• Problem statement
Print the lines in the listing below starting at the line with "Where should I" and ending at the line with "The width and height of the screenshot is (1568, 704).", both included. Reproduce them exactly and omit every picture.

═════ The data ═════

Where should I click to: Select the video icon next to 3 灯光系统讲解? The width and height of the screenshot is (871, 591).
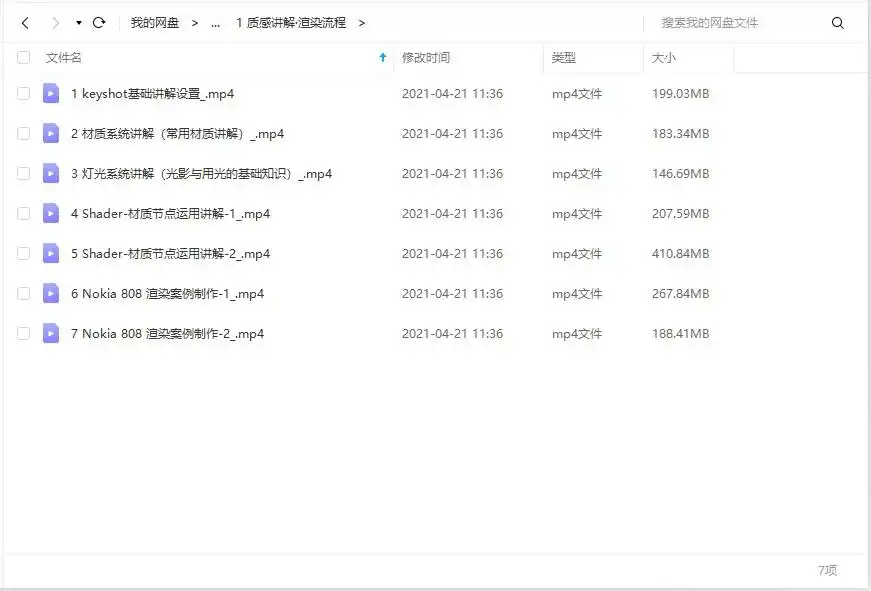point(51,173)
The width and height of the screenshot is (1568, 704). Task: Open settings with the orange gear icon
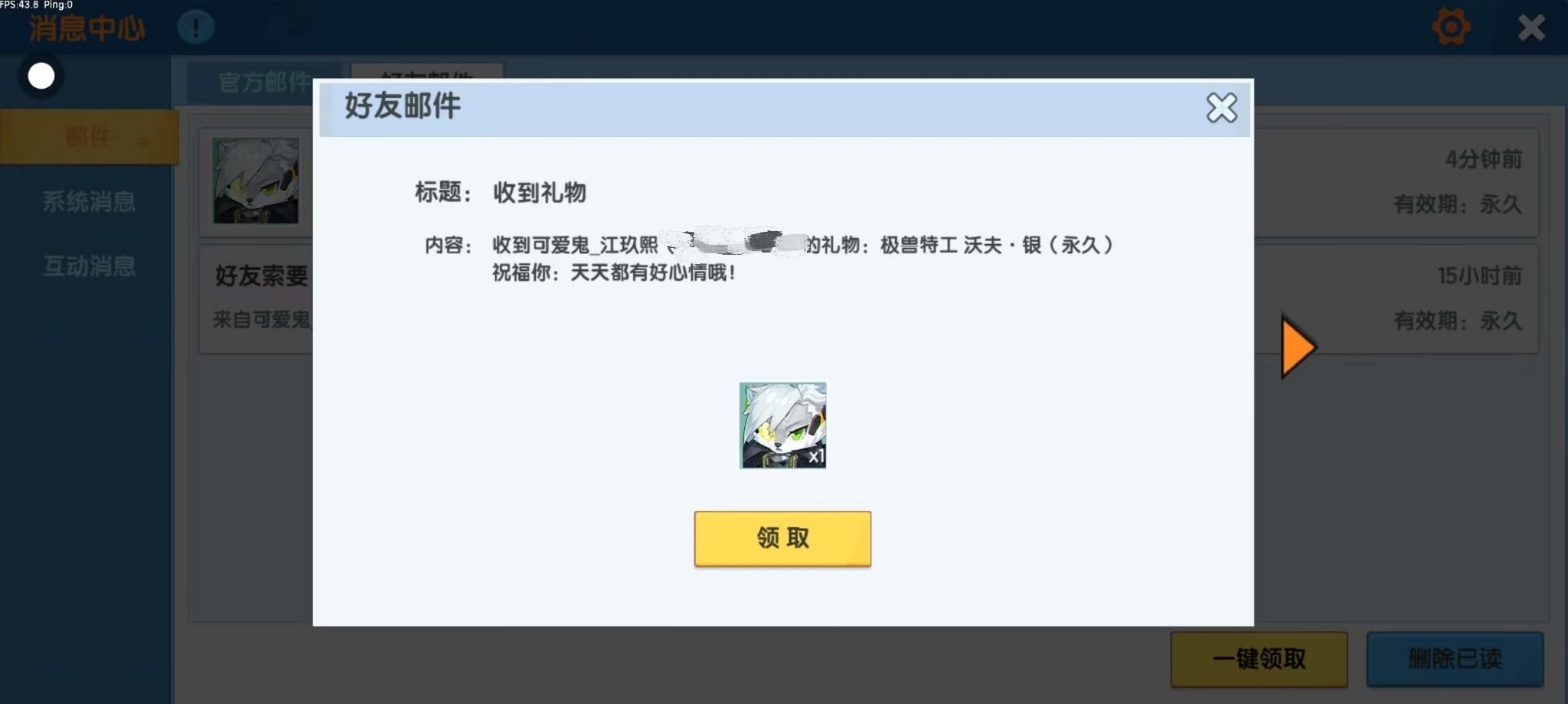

═════
═════ The data ═════

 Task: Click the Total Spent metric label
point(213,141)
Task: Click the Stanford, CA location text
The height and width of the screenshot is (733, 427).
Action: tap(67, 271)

═════

• Solution below
Where should I click to: Select the video icon next to 3 灯光系统讲解? The width and height of the screenshot is (871, 591).
point(51,173)
The width and height of the screenshot is (1568, 704). Task: Open settings with the orange gear icon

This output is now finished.